::: THE DATA
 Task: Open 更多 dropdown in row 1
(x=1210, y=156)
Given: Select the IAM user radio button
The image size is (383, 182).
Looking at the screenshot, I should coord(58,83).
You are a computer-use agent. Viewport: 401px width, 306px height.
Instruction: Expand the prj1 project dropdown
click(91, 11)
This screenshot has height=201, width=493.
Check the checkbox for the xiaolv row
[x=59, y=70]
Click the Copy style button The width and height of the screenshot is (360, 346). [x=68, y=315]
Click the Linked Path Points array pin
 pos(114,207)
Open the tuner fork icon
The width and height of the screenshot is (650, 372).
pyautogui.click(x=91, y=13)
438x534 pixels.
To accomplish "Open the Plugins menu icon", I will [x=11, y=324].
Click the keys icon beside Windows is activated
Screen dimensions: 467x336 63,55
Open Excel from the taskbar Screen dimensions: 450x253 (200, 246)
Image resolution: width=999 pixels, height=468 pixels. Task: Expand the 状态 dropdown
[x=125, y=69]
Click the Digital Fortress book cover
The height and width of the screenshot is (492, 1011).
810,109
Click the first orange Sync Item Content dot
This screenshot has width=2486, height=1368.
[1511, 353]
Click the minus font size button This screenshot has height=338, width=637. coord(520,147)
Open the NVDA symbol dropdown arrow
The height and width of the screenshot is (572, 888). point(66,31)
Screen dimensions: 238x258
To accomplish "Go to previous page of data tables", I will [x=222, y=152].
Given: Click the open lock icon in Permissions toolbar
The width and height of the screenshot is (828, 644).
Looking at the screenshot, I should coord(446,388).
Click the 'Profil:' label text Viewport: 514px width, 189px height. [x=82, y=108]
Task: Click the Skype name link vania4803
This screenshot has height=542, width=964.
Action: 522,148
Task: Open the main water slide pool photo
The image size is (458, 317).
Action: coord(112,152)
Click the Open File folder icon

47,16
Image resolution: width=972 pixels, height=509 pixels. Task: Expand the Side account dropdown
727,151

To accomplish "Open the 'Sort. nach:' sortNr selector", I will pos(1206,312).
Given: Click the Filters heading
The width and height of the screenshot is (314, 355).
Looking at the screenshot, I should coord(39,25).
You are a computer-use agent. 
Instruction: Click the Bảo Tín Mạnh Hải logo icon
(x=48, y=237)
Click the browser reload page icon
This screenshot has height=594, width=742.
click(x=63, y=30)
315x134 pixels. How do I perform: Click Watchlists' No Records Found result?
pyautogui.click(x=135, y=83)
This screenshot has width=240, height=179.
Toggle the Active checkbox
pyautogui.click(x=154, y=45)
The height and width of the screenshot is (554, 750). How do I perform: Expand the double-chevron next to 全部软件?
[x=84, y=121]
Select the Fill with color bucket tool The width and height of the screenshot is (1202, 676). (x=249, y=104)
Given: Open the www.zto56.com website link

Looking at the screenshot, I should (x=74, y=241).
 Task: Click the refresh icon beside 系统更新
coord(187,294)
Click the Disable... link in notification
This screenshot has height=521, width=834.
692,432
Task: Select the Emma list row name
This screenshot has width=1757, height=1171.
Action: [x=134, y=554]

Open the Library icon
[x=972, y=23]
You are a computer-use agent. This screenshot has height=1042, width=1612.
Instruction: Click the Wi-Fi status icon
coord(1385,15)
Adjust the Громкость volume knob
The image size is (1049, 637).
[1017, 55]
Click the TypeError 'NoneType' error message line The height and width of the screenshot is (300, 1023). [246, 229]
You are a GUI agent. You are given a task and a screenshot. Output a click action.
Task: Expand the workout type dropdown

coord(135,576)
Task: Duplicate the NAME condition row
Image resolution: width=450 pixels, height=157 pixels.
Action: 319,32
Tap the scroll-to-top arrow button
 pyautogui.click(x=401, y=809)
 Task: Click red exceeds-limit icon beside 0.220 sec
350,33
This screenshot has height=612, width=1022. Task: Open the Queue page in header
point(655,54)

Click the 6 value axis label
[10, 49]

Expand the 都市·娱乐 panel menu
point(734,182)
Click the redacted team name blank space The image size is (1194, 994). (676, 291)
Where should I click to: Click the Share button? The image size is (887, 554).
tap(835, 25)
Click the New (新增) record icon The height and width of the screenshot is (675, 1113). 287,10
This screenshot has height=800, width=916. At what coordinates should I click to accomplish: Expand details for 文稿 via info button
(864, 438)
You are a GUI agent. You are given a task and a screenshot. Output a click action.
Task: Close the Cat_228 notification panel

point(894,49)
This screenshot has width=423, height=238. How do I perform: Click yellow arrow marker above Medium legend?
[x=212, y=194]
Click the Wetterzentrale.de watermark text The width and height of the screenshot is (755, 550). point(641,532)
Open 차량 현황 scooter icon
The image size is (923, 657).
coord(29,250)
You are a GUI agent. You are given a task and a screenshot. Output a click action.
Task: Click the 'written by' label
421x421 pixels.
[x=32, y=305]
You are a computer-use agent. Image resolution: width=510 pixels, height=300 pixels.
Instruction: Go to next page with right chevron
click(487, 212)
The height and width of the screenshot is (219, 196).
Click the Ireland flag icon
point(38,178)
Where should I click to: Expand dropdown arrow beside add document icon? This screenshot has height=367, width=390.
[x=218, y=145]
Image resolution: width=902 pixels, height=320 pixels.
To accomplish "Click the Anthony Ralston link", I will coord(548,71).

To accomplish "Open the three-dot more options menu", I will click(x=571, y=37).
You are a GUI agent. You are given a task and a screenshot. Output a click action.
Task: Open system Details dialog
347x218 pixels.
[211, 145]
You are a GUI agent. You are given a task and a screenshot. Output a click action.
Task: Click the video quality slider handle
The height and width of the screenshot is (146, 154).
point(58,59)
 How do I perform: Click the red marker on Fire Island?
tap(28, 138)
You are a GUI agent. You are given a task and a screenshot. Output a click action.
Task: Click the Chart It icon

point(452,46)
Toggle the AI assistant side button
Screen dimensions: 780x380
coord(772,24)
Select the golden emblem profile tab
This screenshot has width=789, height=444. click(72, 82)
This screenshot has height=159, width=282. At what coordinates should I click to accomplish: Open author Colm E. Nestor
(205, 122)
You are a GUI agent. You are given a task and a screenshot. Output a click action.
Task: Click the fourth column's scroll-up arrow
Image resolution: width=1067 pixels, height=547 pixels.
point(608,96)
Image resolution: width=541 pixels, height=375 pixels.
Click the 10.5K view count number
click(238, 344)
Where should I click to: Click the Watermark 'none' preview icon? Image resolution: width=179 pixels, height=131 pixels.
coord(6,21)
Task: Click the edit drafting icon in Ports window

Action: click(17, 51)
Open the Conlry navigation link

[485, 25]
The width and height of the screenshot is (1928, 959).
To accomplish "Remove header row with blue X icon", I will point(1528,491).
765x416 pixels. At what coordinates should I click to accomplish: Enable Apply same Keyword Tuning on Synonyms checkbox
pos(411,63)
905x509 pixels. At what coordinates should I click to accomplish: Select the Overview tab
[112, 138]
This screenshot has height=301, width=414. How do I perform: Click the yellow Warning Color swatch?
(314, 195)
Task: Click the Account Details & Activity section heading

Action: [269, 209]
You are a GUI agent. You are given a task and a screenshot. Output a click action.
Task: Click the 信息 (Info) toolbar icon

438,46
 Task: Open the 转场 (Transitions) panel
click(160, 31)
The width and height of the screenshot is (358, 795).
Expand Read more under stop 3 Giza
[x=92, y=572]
::::::
## WORK REQUIRED
Pull every line from the listing above and write each one out unchanged, in its original order.

## ANSWER IN FULL
 Task: Open 更多 dropdown in row 1
(x=1210, y=156)
Given: Select the IAM user radio button
The image size is (383, 182).
Looking at the screenshot, I should coord(58,83).
You are a computer-use agent. Viewport: 401px width, 306px height.
Instruction: Expand the prj1 project dropdown
click(91, 11)
This screenshot has height=201, width=493.
Check the checkbox for the xiaolv row
[x=59, y=70]
Click the Copy style button The width and height of the screenshot is (360, 346). [x=68, y=315]
Click the Linked Path Points array pin
 pos(114,207)
Open the tuner fork icon
The width and height of the screenshot is (650, 372).
pyautogui.click(x=91, y=13)
438x534 pixels.
To accomplish "Open the Plugins menu icon", I will [x=11, y=324].
Click the keys icon beside Windows is activated
Screen dimensions: 467x336 63,55
Open Excel from the taskbar Screen dimensions: 450x253 (200, 246)
Image resolution: width=999 pixels, height=468 pixels. Task: Expand the 状态 dropdown
[x=125, y=69]
Click the Digital Fortress book cover
The height and width of the screenshot is (492, 1011).
810,109
Click the first orange Sync Item Content dot
This screenshot has width=2486, height=1368.
[1511, 353]
Click the minus font size button This screenshot has height=338, width=637. coord(520,147)
Open the NVDA symbol dropdown arrow
The height and width of the screenshot is (572, 888). point(66,31)
Screen dimensions: 238x258
To accomplish "Go to previous page of data tables", I will [x=222, y=152].
Given: Click the open lock icon in Permissions toolbar
The width and height of the screenshot is (828, 644).
Looking at the screenshot, I should coord(446,388).
Click the 'Profil:' label text Viewport: 514px width, 189px height. [x=82, y=108]
Task: Click the Skype name link vania4803
This screenshot has height=542, width=964.
Action: 522,148
Task: Open the main water slide pool photo
The image size is (458, 317).
Action: coord(112,152)
Click the Open File folder icon

47,16
Image resolution: width=972 pixels, height=509 pixels. Task: Expand the Side account dropdown
727,151

To accomplish "Open the 'Sort. nach:' sortNr selector", I will pos(1206,312).
Given: Click the Filters heading
The width and height of the screenshot is (314, 355).
Looking at the screenshot, I should coord(39,25).
You are a computer-use agent. 
Instruction: Click the Bảo Tín Mạnh Hải logo icon
(x=48, y=237)
Click the browser reload page icon
This screenshot has height=594, width=742.
click(x=63, y=30)
315x134 pixels. How do I perform: Click Watchlists' No Records Found result?
pyautogui.click(x=135, y=83)
This screenshot has width=240, height=179.
Toggle the Active checkbox
pyautogui.click(x=154, y=45)
The height and width of the screenshot is (554, 750). How do I perform: Expand the double-chevron next to 全部软件?
[x=84, y=121]
Select the Fill with color bucket tool The width and height of the screenshot is (1202, 676). (x=249, y=104)
Given: Open the www.zto56.com website link

Looking at the screenshot, I should (x=74, y=241).
 Task: Click the refresh icon beside 系统更新
coord(187,294)
Click the Disable... link in notification
This screenshot has height=521, width=834.
692,432
Task: Select the Emma list row name
This screenshot has width=1757, height=1171.
Action: [x=134, y=554]

Open the Library icon
[x=972, y=23]
You are a computer-use agent. This screenshot has height=1042, width=1612.
Instruction: Click the Wi-Fi status icon
coord(1385,15)
Adjust the Громкость volume knob
The image size is (1049, 637).
[1017, 55]
Click the TypeError 'NoneType' error message line The height and width of the screenshot is (300, 1023). [246, 229]
You are a GUI agent. You are given a task and a screenshot. Output a click action.
Task: Expand the workout type dropdown

coord(135,576)
Task: Duplicate the NAME condition row
Image resolution: width=450 pixels, height=157 pixels.
Action: 319,32
Tap the scroll-to-top arrow button
 pyautogui.click(x=401, y=809)
 Task: Click red exceeds-limit icon beside 0.220 sec
350,33
This screenshot has height=612, width=1022. Task: Open the Queue page in header
point(655,54)

Click the 6 value axis label
[10, 49]

Expand the 都市·娱乐 panel menu
point(734,182)
Click the redacted team name blank space The image size is (1194, 994). (676, 291)
Where should I click to: Click the Share button? The image size is (887, 554).
tap(835, 25)
Click the New (新增) record icon The height and width of the screenshot is (675, 1113). 287,10
This screenshot has height=800, width=916. At what coordinates should I click to accomplish: Expand details for 文稿 via info button
(864, 438)
You are a GUI agent. You are given a task and a screenshot. Output a click action.
Task: Close the Cat_228 notification panel

point(894,49)
This screenshot has width=423, height=238. How do I perform: Click yellow arrow marker above Medium legend?
[x=212, y=194]
Click the Wetterzentrale.de watermark text The width and height of the screenshot is (755, 550). point(641,532)
Open 차량 현황 scooter icon
The image size is (923, 657).
coord(29,250)
You are a GUI agent. You are given a task and a screenshot. Output a click action.
Task: Click the 'written by' label
421x421 pixels.
[x=32, y=305]
You are a computer-use agent. Image resolution: width=510 pixels, height=300 pixels.
Instruction: Go to next page with right chevron
click(487, 212)
The height and width of the screenshot is (219, 196).
Click the Ireland flag icon
point(38,178)
Where should I click to: Expand dropdown arrow beside add document icon? This screenshot has height=367, width=390.
[x=218, y=145]
Image resolution: width=902 pixels, height=320 pixels.
To accomplish "Click the Anthony Ralston link", I will coord(548,71).

To accomplish "Open the three-dot more options menu", I will click(x=571, y=37).
You are a GUI agent. You are given a task and a screenshot. Output a click action.
Task: Open system Details dialog
347x218 pixels.
[211, 145]
You are a GUI agent. You are given a task and a screenshot. Output a click action.
Task: Click the video quality slider handle
The height and width of the screenshot is (146, 154).
point(58,59)
 How do I perform: Click the red marker on Fire Island?
tap(28, 138)
You are a GUI agent. You are given a task and a screenshot. Output a click action.
Task: Click the Chart It icon

point(452,46)
Toggle the AI assistant side button
Screen dimensions: 780x380
coord(772,24)
Select the golden emblem profile tab
This screenshot has width=789, height=444. click(72, 82)
This screenshot has height=159, width=282. At what coordinates should I click to accomplish: Open author Colm E. Nestor
(205, 122)
You are a GUI agent. You are given a task and a screenshot. Output a click action.
Task: Click the fourth column's scroll-up arrow
Image resolution: width=1067 pixels, height=547 pixels.
point(608,96)
Image resolution: width=541 pixels, height=375 pixels.
Click the 10.5K view count number
click(238, 344)
Where should I click to: Click the Watermark 'none' preview icon? Image resolution: width=179 pixels, height=131 pixels.
coord(6,21)
Task: Click the edit drafting icon in Ports window

Action: click(17, 51)
Open the Conlry navigation link

[485, 25]
The width and height of the screenshot is (1928, 959).
To accomplish "Remove header row with blue X icon", I will point(1528,491).
765x416 pixels. At what coordinates should I click to accomplish: Enable Apply same Keyword Tuning on Synonyms checkbox
pos(411,63)
905x509 pixels. At what coordinates should I click to accomplish: Select the Overview tab
[112, 138]
This screenshot has height=301, width=414. How do I perform: Click the yellow Warning Color swatch?
(314, 195)
Task: Click the Account Details & Activity section heading

Action: [269, 209]
You are a GUI agent. You are given a task and a screenshot. Output a click action.
Task: Click the 信息 (Info) toolbar icon

438,46
 Task: Open the 转场 (Transitions) panel
click(160, 31)
The width and height of the screenshot is (358, 795).
Expand Read more under stop 3 Giza
[x=92, y=572]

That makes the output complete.